Working with Ethan Kross at the University of Michigan in the United States, Grossmann has also looked for ways to improve these scores – with some striking experiments demonstrating the power of illeism. In a series of laboratory experiments, they found that people tend to be humbler, and readier to consider other perspectives, when they are asked to describe problems in the third person.

Imagine, for instance, that you are arguing with your partner. Adopting a third-person perspective might help you to recognise their point of view or to accept the limits of your understanding of the problem at hand. Or imagine you are considering moving jobs. Taking the distanced perspective could help you to weigh up the benefits and the risks of the move more dispassionately.

This earlier research involved only short-term interventions, however – meaning it was far from clear whether wiser reasoning would become a long-term habit with regular practice at illeism.

To find out, Grossmann’s latest research team asked nearly 300 participants to describe a challenging social situation, while two independent psychologists scored them on the different aspects of wise reasoning (intellectual humility, etc). The participants then had to keep a diary for four weeks. Each day, they had to describe a situation they’d just experienced, such as a disagreement with a colleague or some bad news. Half were prompted to do so in the first-person, while the others were encouraged to describe their trials from a third-person perspective. At the end of the study, all participants repeated the wise-reasoning test.

Grossmann’s results were exactly as he’d hoped. While the control participants showed no overall change in their wise-reasoning scores, those using illeism improved in their intellectual humility, perspective-taking and capacity to find a compromise.

A further stage of the study suggested that this newfound wisdom also translated into greater emotional regulation and stability. After they had finished the four-week diary intervention, participants had to predict how their feelings of trust, frustration or anger about a close family member or friend might change over the next month – then, after that month was up, they reported back on how things had actually gone.

In line with other work on ‘affective forecasting’, the people in the control condition overestimated their positive emotions and underestimated the intensity of their negative emotions over the course of the month. In contrast, those who’d kept a third-person diary were more accurate. A closer look revealed that their negative feelings, as a whole, were more muted, and that’s why their rosy predictions were more accurate. It seems their wiser reasoning had allowed them to find better ways to cope.

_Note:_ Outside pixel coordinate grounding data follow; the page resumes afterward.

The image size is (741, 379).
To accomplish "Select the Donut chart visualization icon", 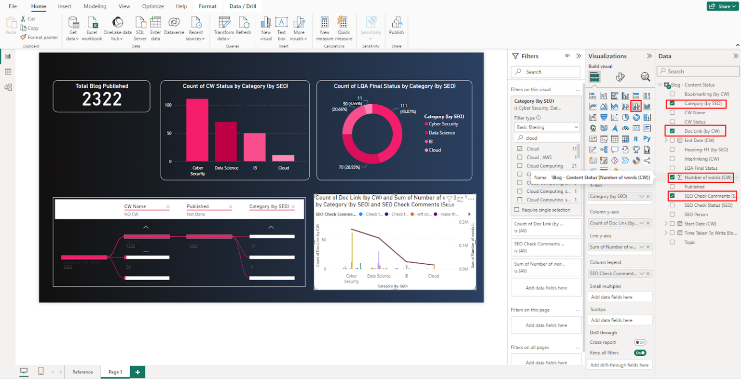I will point(636,117).
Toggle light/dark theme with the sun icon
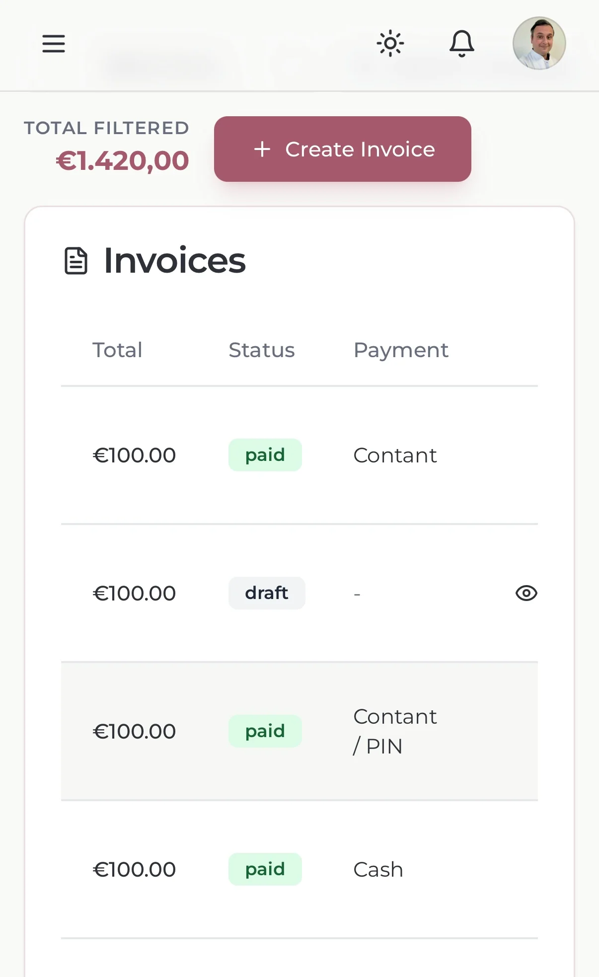 coord(390,44)
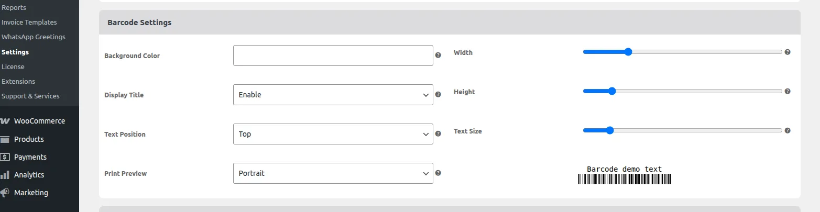Open Support & Services link
Screen dimensions: 820x212
click(x=30, y=96)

I find these emotion and relationship effects particularly fascinating, considering the fact that illeism is often considered to be infantile. Just think of Elmo in the children’s TV show Sesame Street, or the intensely irritating Jimmy in the sitcom Seinfeld – hardly models of sophisticated thinking. Alternatively, it can be taken to be the sign of a narcissistic personality – the very opposite of personal wisdom. After all, Coleridge believed that it was a ruse to cover up one’s own egotism: just think of the US president’s critics who point out that Donald Trump often refers to himself in the third person. Clearly, politicians might use illeism for purely rhetorical purposes but, when applied to genuine reflection, it appears to be a powerful tool for wiser reasoning.

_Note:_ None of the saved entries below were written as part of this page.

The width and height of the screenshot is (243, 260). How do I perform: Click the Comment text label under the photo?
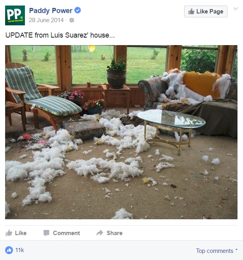tap(66, 233)

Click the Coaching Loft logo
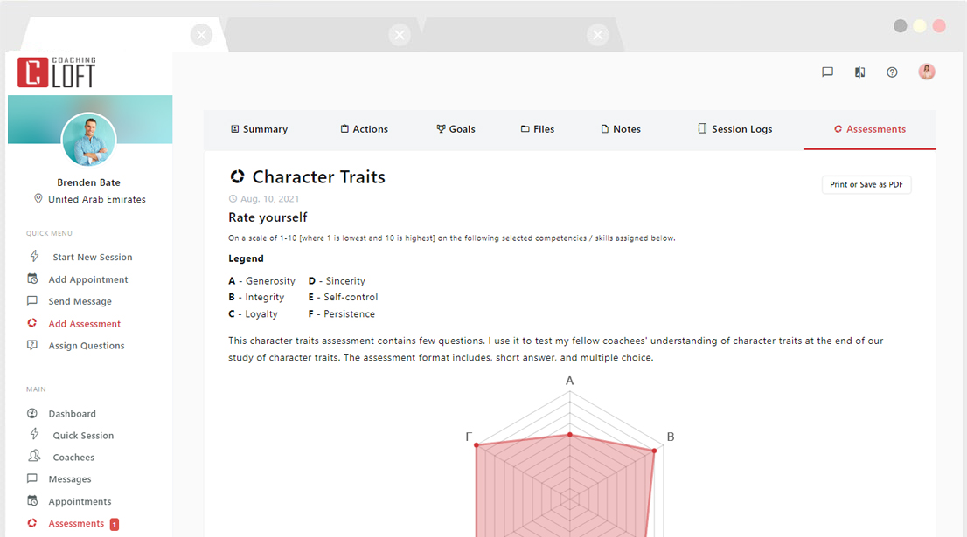[x=57, y=72]
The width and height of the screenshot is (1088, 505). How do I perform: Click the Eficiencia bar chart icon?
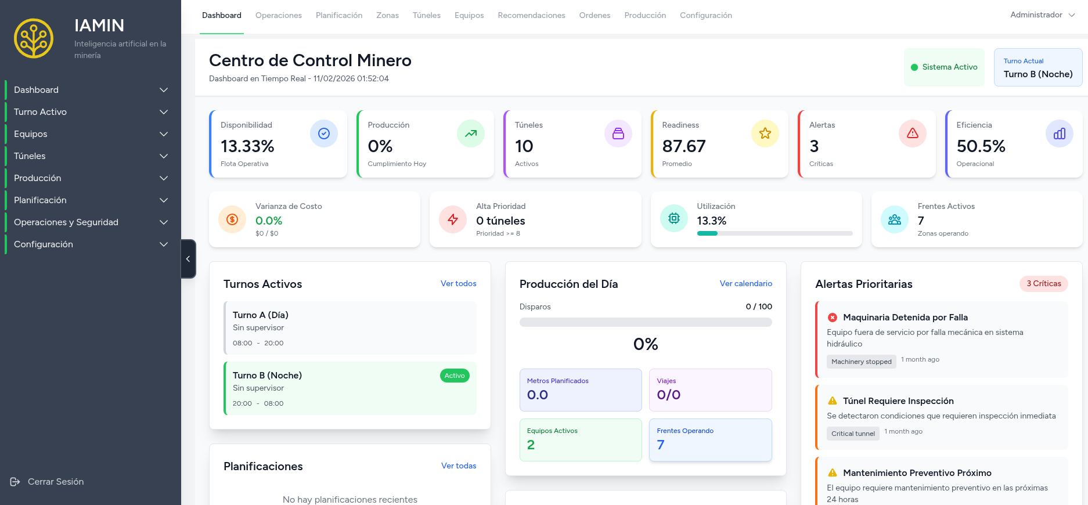[x=1060, y=134]
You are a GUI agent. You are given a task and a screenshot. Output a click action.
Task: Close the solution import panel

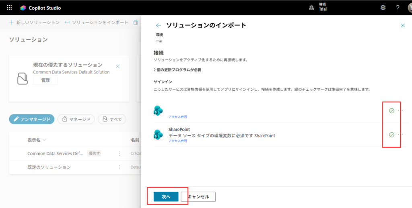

As the researchers point out, it would be exciting to see whether the benefits apply to other forms of decision making besides the more personal dilemmas examined in Grossmann’s study. There’s reason to think that they might. Previous experiments have shown, for instance, that rumination leads to worse choices in poker (hence why expert players strive for a detached, emotionally distanced attitude), and that greater emotional awareness and regulation can improve performance on the stock market.

In the meantime, Grossmann’s work continues to prove that the subject of wisdom is worthy of rigorous experimental study – with potential benefits for all of us. It is notoriously difficult to increase general intelligence through brain-training, but these results suggest that wiser reasoning and better decision making are within everyone’s power.